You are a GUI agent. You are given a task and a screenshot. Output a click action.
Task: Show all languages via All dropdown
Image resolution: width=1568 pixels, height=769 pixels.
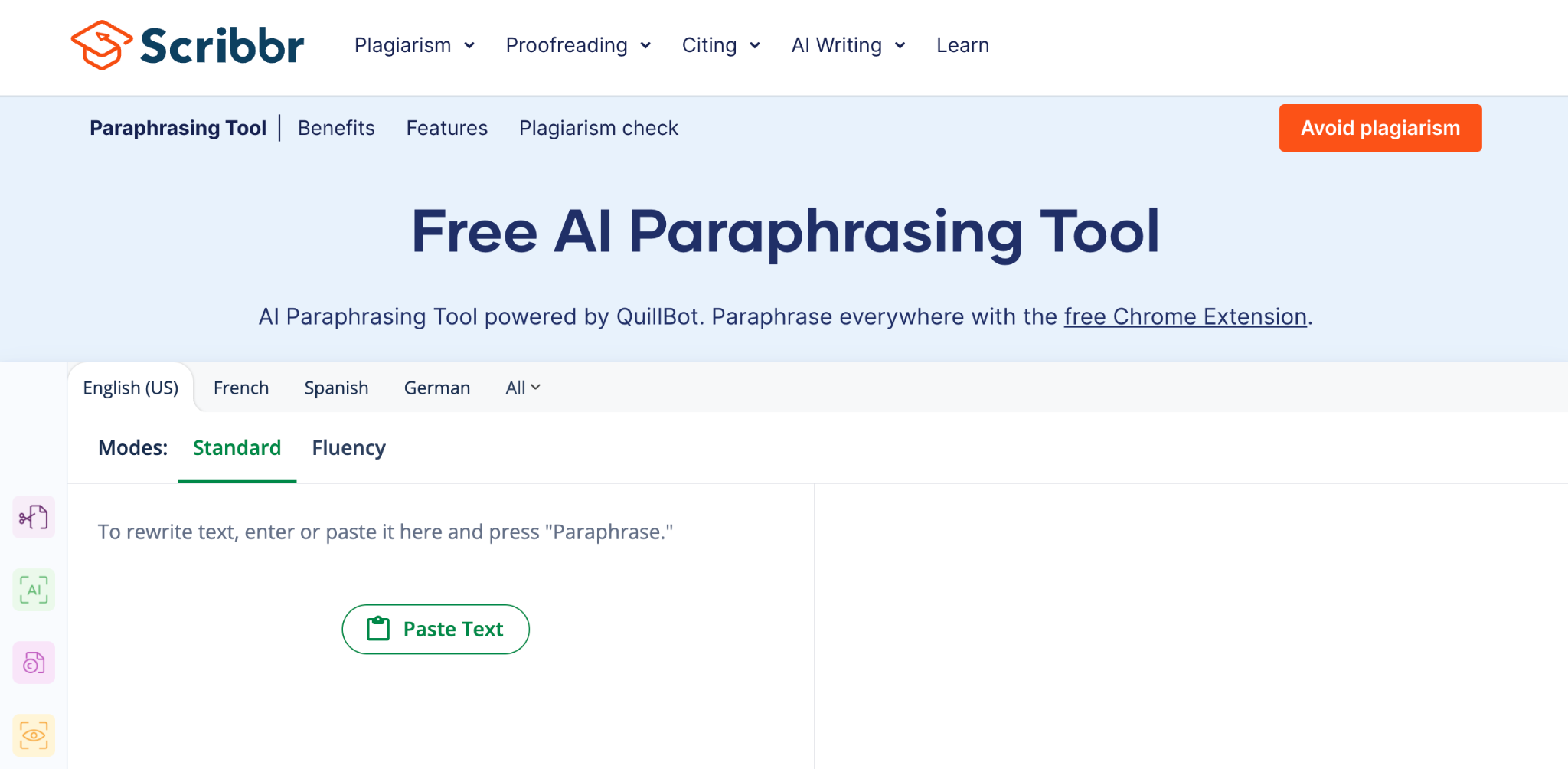[523, 388]
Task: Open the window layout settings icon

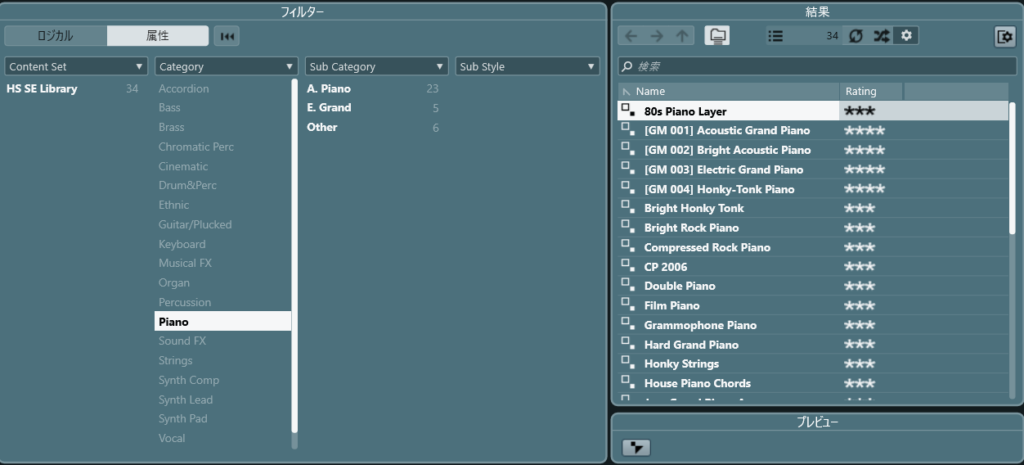Action: [1003, 36]
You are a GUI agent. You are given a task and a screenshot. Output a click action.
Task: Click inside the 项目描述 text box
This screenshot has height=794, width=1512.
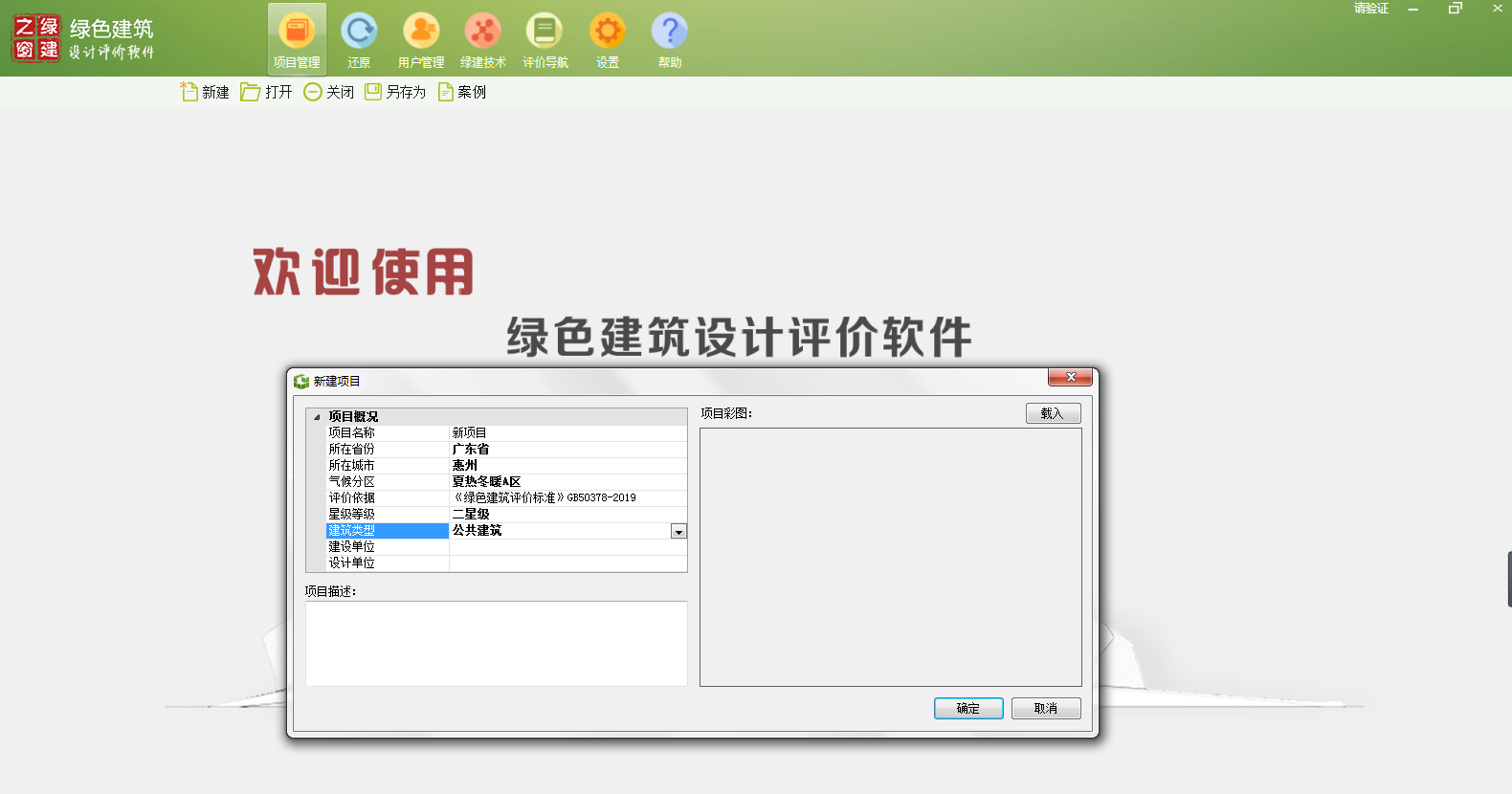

• **WHAT YOU ARE ASKED TO DO**:
Beginning with the line that has "Task: Open the window layout settings icon", repeat each remaining line of the data above word for word, keeping pictures out.

• **ANSWER TO THIS PROBLEM**:
Task: Open the window layout settings icon

Action: [1003, 36]
You are a GUI agent. You are given a task and a screenshot. Output a click action.
Task: Click inside the 项目描述 text box
This screenshot has height=794, width=1512.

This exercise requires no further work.